İskele’den sonra Gazimağusa’ya varalım, çünkü bugüne kadar hiç tanık olmadığımız bir deniz keyfi bizi bekliyor. Gazimağusa’yı başka güne ayıralım, biz sadece Kapalı Maraş’ın sahiliyle ilgileniyoruz bugünümüzde.
Kent görülmeye değer birçok tarihi mekanıyla ünlüdür, kolayca bulabilirsiniz Google’da. Kapalı Maraş’ta geçiş noktasından geçtikten sonra soldaki ilk sokaktan sahile inelim. İşte orada sizi bugüne kadar belki de hiç görmediğiniz güzellikte bir kumsal bekliyor. Denizin rengi turkuaz ve tonları Maldive sahillerini kıskandıracak güzellikte. Bakir bir kumsal, 1974’ten kalma terk edilmiş bir kentte denize giriyorsunuz. Bugüne kadar hiç deneyimlemediğiniz bir şey olduğuna eminim. Denizin keyfini çıkarın, hatta gün batımına kadar kalın.
Rumca adı Varoşa olan Kapalı Maraş kentini keşfetmeyi Gazimağusa’yı ziyaret edeceğiniz güne saklayın. Unutmayın, Kapalı Maraş’ta denize girdiğiniz 5 kilometreden uzun o doğal kumsal 1974 öncesinde dünyanın en gözde 3 turizm bölgesinden biriydi.
Hollywood yıldızlarıyla aynı kumsaldasınız ve bence Akdeniz’in en güzel plajıyla buluştunuz.
Yer el verdiğince size bir tam gün, bir de diğer günler için fikir verebilecek bir keşif planı sunmaya çalıştım. Bu satırlar adanın nasıl keşfedileceğine dair basit bir şablon oluşturabilir. Siz bunu adanın batısına, ortasına ve kuzeyine doğru yayarak keşif turunuzu genişletebilirsiniz. Belki ara ara size Kıbrıs’la ilgili ipuçları verecek başka yazılar da kaleme alırım, kim bilir? Adayı keşfe çıkarken Kıbrıs Türkü’nü de keşfedin derim.
“Kıbrıslılar bizi sevmez” diye yanlış bir kanı vardır; siz bunun doğru olmadığını da keşfedin.
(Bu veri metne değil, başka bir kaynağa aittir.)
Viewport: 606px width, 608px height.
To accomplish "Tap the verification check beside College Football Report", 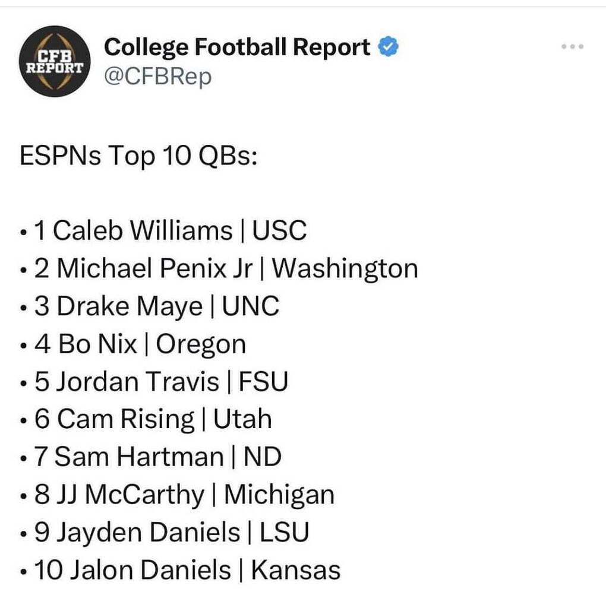I will pyautogui.click(x=388, y=45).
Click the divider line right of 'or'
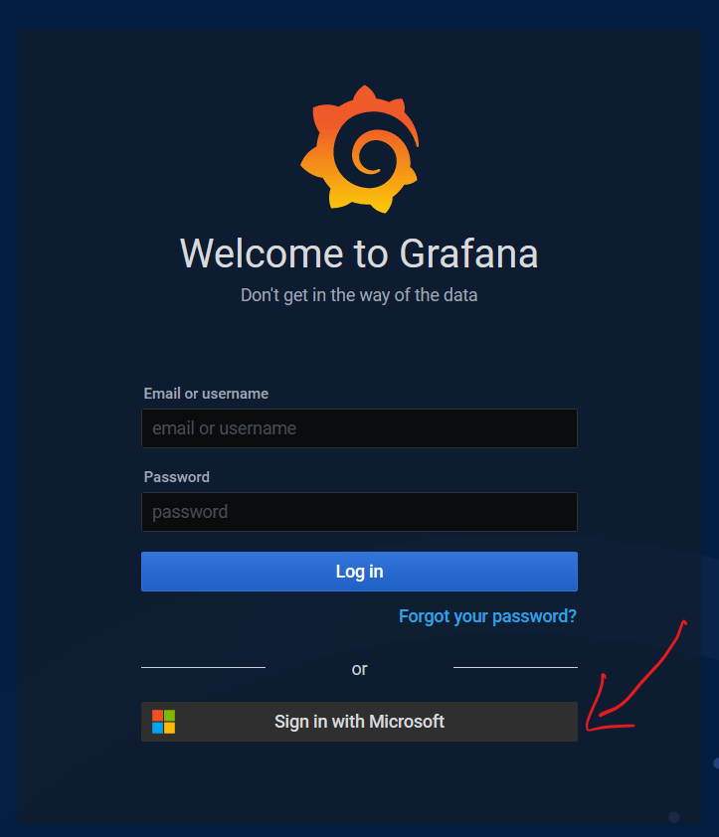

Kültürüne, konuştukları Türkçenin tınısına saygılı olduğunuzu gördükleri anda sizi el üstünde tutarlar.
Unutmayın, her Kıbrıs Türkü, Türkiye aşığıdır, oradan gelene de o sempatiyle bakar. Mesele bunu keşfetmekte… Türkiye gibi dev bir ülkede olan imkanları Kıbrıs gibi mütevazı bir adayla kıyaslamadığınız sürece, konuştukları Türkçeyi hor görmediğiniz ve onların Akdenizli kültürüne saygı duyduğunuz sürece baş tacı olursunuz. Hazır gelmişken sıcakkanlı bu Türk insanını da keşfedin derim zira çok keyifli sohbetler yapacağınıza, bilmediğiniz birçok şey öğreneceğinize eminim.